Rendez-Vous 6

Posted on 17th March 2014

My 2014 QA Hackathon

Day One

I arrived the previous day, as did most of us, and we naturally talked about coding projects. Not necessarily about work at the hackathon, but discussion did come around to that too. I talked with Tux at one point, who convinced me that a stand-alone smoker client would be really useful. Once upon a time, we did have this, but with the advent of the more sophisticated smokers, and the move to the Metabase transport layer, the old script never got updated. The following morning Tux sent me a copy of the script he has, so at some point over the next few months I will take a look to see what I do to make it compatible with the modern smokers.

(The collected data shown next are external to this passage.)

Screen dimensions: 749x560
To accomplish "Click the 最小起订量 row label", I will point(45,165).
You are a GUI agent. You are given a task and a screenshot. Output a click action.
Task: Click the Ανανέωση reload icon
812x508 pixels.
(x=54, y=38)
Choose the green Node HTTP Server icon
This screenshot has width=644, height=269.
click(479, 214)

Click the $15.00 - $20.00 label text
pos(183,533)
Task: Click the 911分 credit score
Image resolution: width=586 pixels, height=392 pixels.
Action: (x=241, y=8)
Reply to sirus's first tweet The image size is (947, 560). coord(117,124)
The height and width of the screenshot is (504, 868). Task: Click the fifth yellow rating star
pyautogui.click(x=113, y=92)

My intention was to release a distribution each day of the Hackthon. Unfortunately this was scuppered on the first day, when trying to add support for the full JSON report from CPAN Testers, when I realised I don't store the full report in the database. In the future when we have MongoDB and replication set up, this will be a non-issue, but for the moment, I now need to store the full report. This now requires a change to the metabase database on the cpanstats server (as opposed to the Metabase server). Over the course of the hackthon I reviewed the changes needed, and updated a lot of the Generator code, as it was an ideal time to remove SQLite references too.

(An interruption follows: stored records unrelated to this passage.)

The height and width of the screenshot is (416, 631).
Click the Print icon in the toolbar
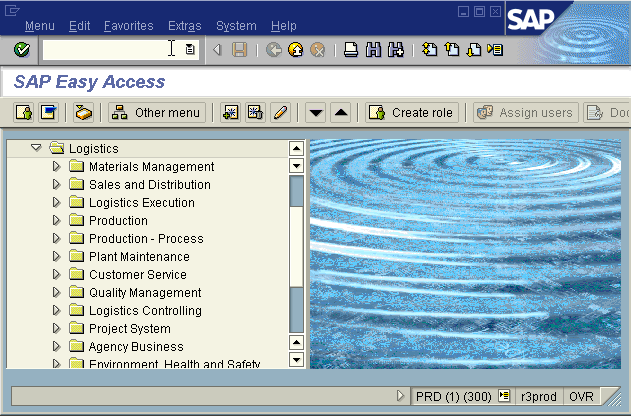pos(350,49)
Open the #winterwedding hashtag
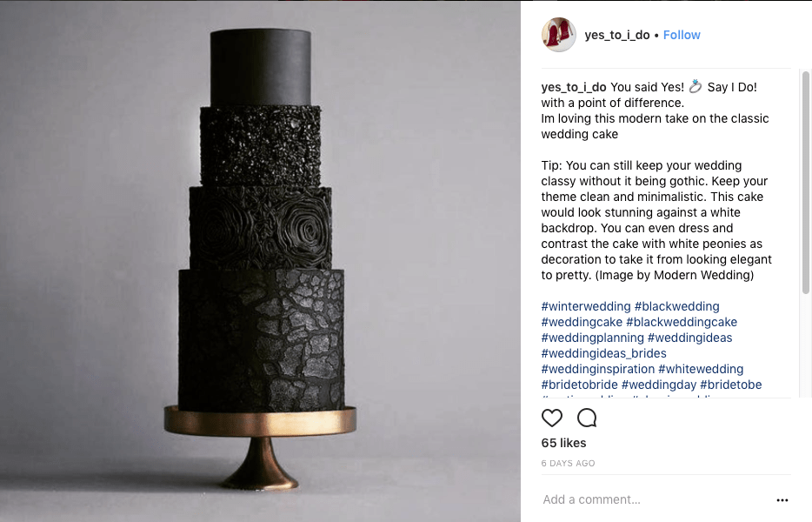The height and width of the screenshot is (522, 812). coord(586,306)
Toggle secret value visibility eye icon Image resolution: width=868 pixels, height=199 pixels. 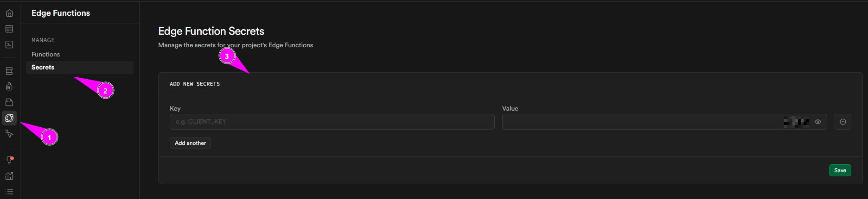point(818,122)
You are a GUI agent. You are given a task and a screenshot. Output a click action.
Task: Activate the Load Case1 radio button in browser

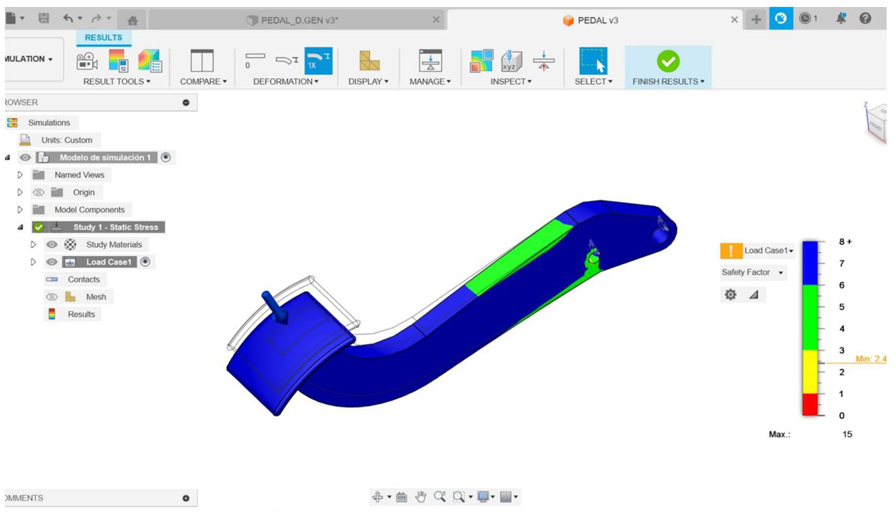click(x=146, y=262)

In looking into the code changes, Andreas and I again looked at the updated timestamp used by the various CPAN Testers sites to do statistical analysis, which was also causing us problems. In the Metabase, the CPAN Testers Report fact is the container for all the child facts, such as LegacyReport and TestSummary. When the facts are created by the tester, the 'creation' timestamp is used to reference the time on the tester's own server that the report was generated. This could be better stored as UTC, but that's a problem for another day. However, it does mean the timestamp could be different to the one on the Metabase server. When the Metabase server retrieves the report from the outside world, it updates the 'updated' timestamp across all facts and saves into the SimpleDB instance on the server. Except it doesn't. The 'updated' timestamp is always the same as the 'creation' timestamp. Andreas has been noting this for quite some time, and finally he convinced me, at which point we roped in David Golden to take a look. Reviewing the code, there is nothing wrong that we can see. The 'updated' timestamp should be updated with the current timestamp on the Metabase server, which should also cascade to each child fact. As such you would expect several reports to have a different 'creation' timestamp from that of the 'updated' timestamp, even if only different by a second. Sadly this is going to take more effort/time to debug, as David in particular is working several different aspects of QA here at the hackathon.

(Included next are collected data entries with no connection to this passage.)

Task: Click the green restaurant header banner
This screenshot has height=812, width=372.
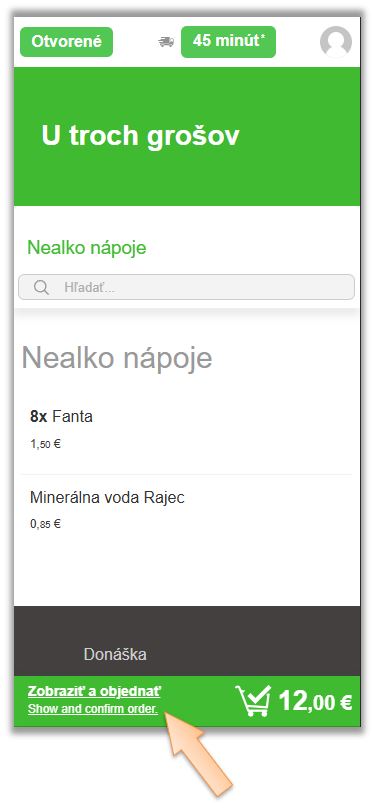Action: [187, 137]
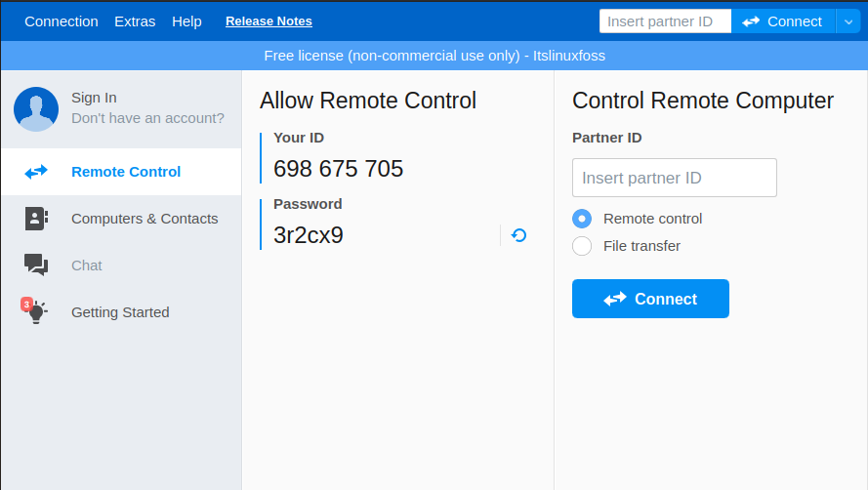Select the File transfer radio option

pos(582,246)
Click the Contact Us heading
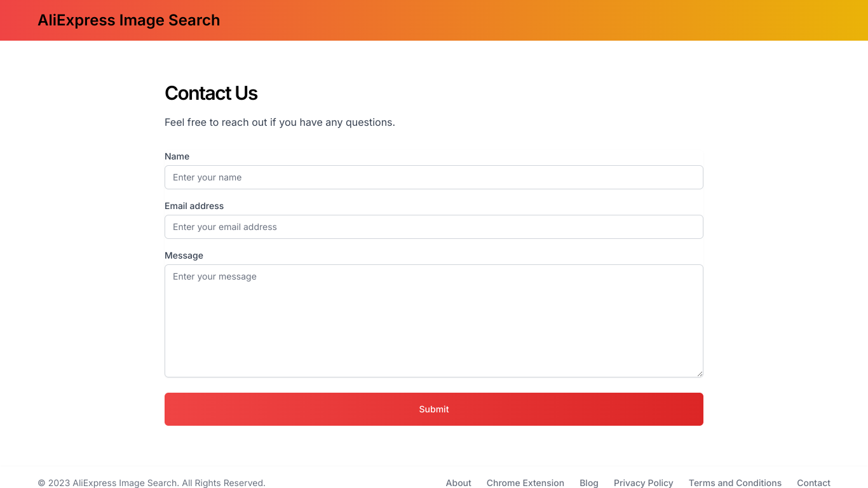The image size is (868, 488). 211,93
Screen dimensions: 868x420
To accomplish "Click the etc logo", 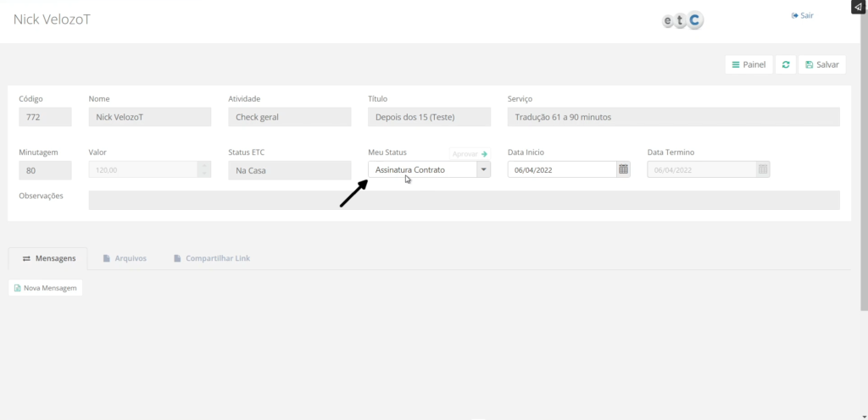I will (x=682, y=21).
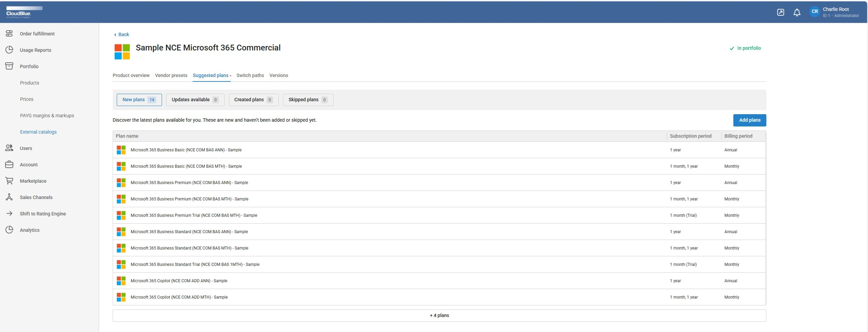Collapse the Portfolio sidebar section
The width and height of the screenshot is (868, 332).
[x=29, y=66]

Towards the end of the day, I spoke with liz and Tobias (FROGGS) about how CPAN Testers might handle perl6 modules. Currently there is no client available, but there could be in the future. However, due to the way Perl6 modules are to be uploaded to CPAN it is possible that smokers may submit reports for perl6 only modules, as many ignore the path to the distribution. Right now, liz tells me that all perl6 modules are being release under the /perl6/ path inside the authors' directory. This makes things easier for CPAN Testers as we can initially ignore these test reports, as they will not be valid. However, in the longer term it will be interesting to have a CPAN Testers smoker client for Perl6. The main difference would be to record in the metadata that it's a perl6 only distribution, and we *should* be able to carry on as normal, submitting reports to the Metabase, etc. It may require some distributions to have a 'Did you mean the Perl 6 distribution?' link on the website, but for the most part I think we could handle this. It will require further work to define a CPAN Testers Perl 6 Fact, but it will be a nice addition to the family.

Day Two

The morning was spent visiting the Charteuse cellars, and enjoying a tasting session, before heading back to the hacking in the afternoon.

In the afternoon, I started to look at some of the statistics the CPAN Testers Statistic site generated. After some discussions with Neil Bowers, he was interested in the drop-off of report submissions when a distribution was released. I believed this to be fairly consistent, and found that it did indeed last roughly 8 days, with a tail off that could last for months or years. There was an initial blast of tests within the first few hours, thanks to Chris' and Andreas' smokers, but the rest of the more reliable smokers get submitted within those first 8 days. Neil has created some initial graphs, and I'm looking at ways to integrate those with the Reports site. How we display these will likely revolve around a specific selected version, as overlaying versions might be a bit too much ... we'll see.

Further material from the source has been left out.